### GIVEN EXERCISE 1
Please list every line of the entries that contains the string "resolution", matching case exactly.
= = = = = = =
New Horizons
- Dust-jacket illustration by Stephen E. Fabian for New Horizons
- Editor: August Derleth
- Cover artist: Stephen E. Fabian
- Language: English
- Genre: Science fiction short stories
- Publisher: Arkham House
- Publication date: 1998 (1999)
- Publication place: United States
- Media type: Print (hardback)
- Pages: xv, 299
- ISBN: 0-87054-174-9
- OCLC: 40230833
- Dewey Decimal: 813/.0876208 21
- LC Class: PS648.S3 N427 1998

= New Horizons (book) =

New Horizons is an anthology of science fiction stories edited by American writer August Derleth. It was released posthumously by the specialty house publisher Arkham House in a hardcover edition of 2,917 copies. While the title page gives the date of publication as 1998, the book was not actually printed and released until 1999. The book is an anthology that Derleth had planned in the early 1960s, but never published.
= = = = = = =
### GIVEN EXERCISE 2
In the New Horizons article, how many copies did the hardcover edition have?

### DATA SUPPLIED
= = = = = = =
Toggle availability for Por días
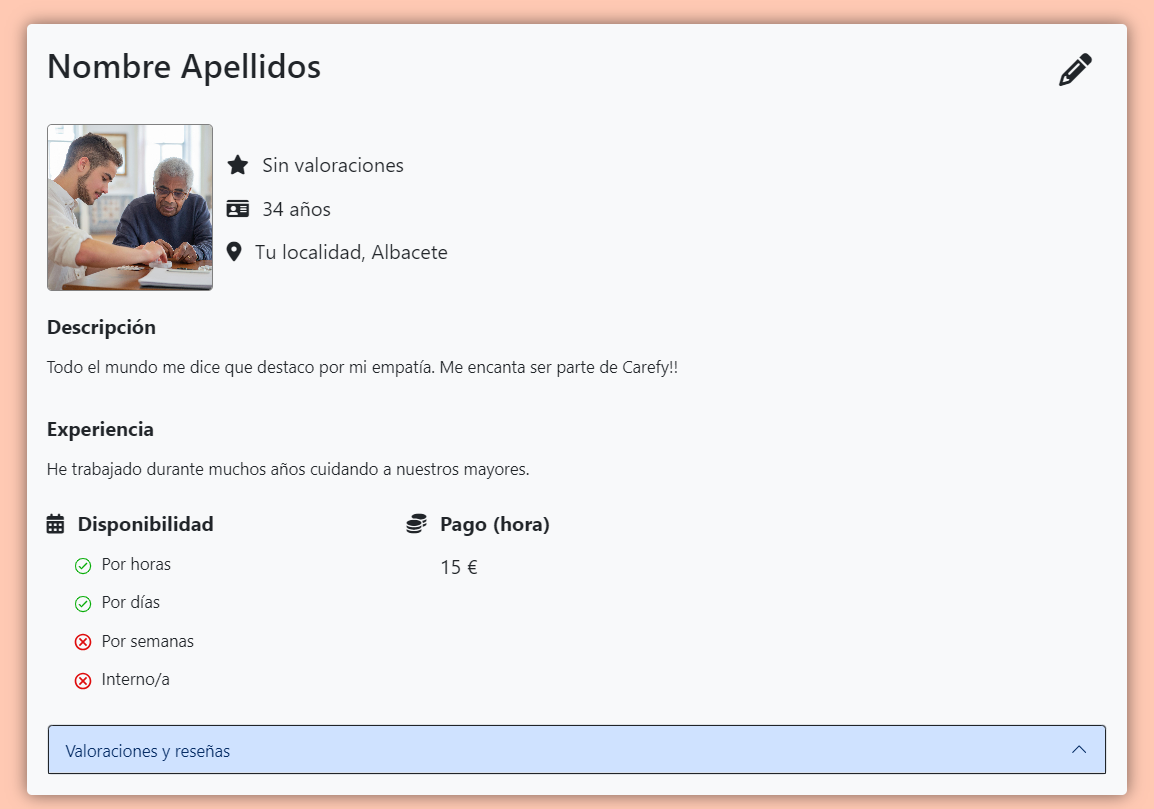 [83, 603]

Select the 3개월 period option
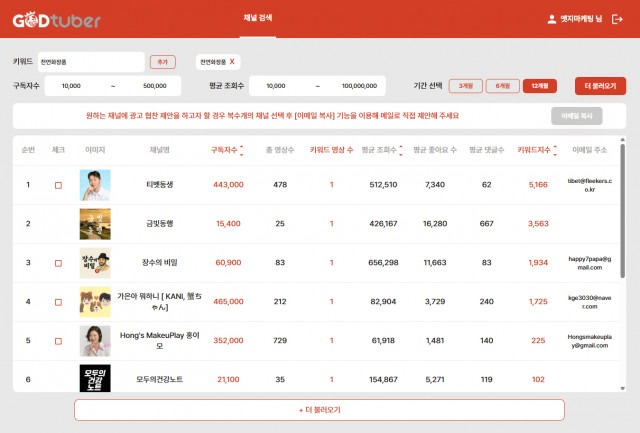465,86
= = = = = = =
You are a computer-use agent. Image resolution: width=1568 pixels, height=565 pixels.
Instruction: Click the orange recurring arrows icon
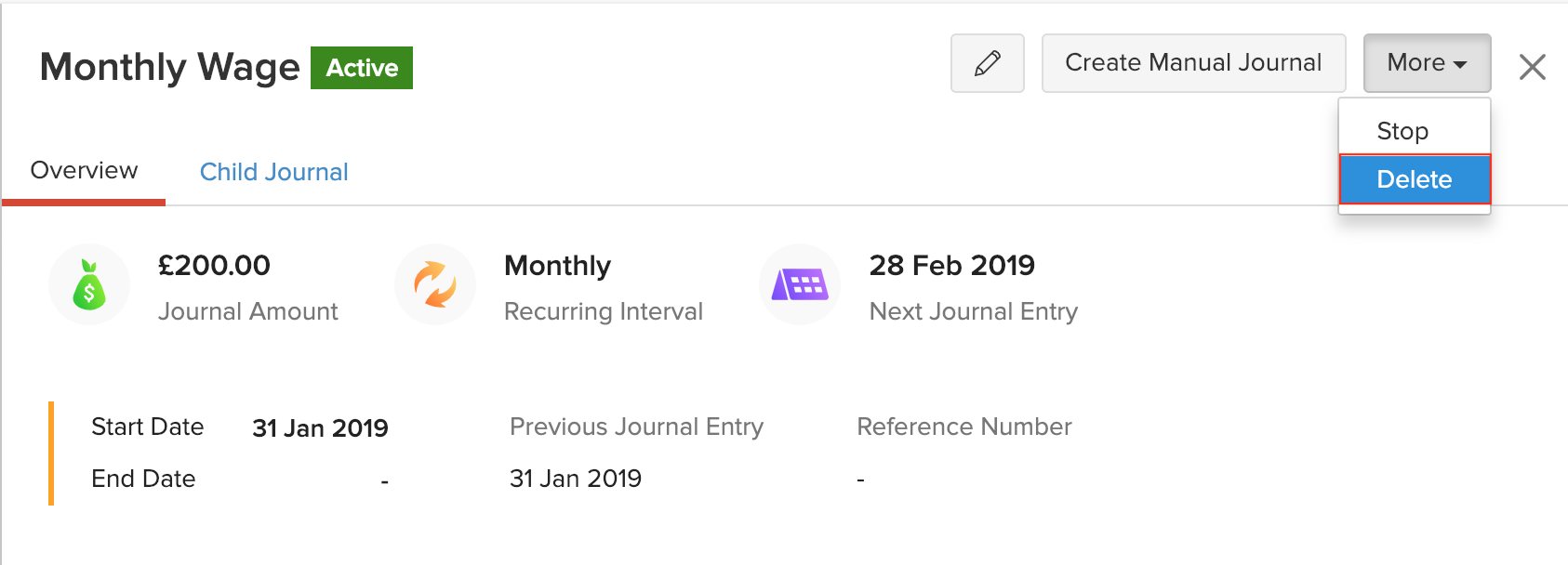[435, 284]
= = = = = = =
### WRITTEN RESPONSE 1
You are a computer-use agent. Image resolution: width=1568 pixels, height=565 pixels.

### WRITTEN RESPONSE 2
2,917 copies.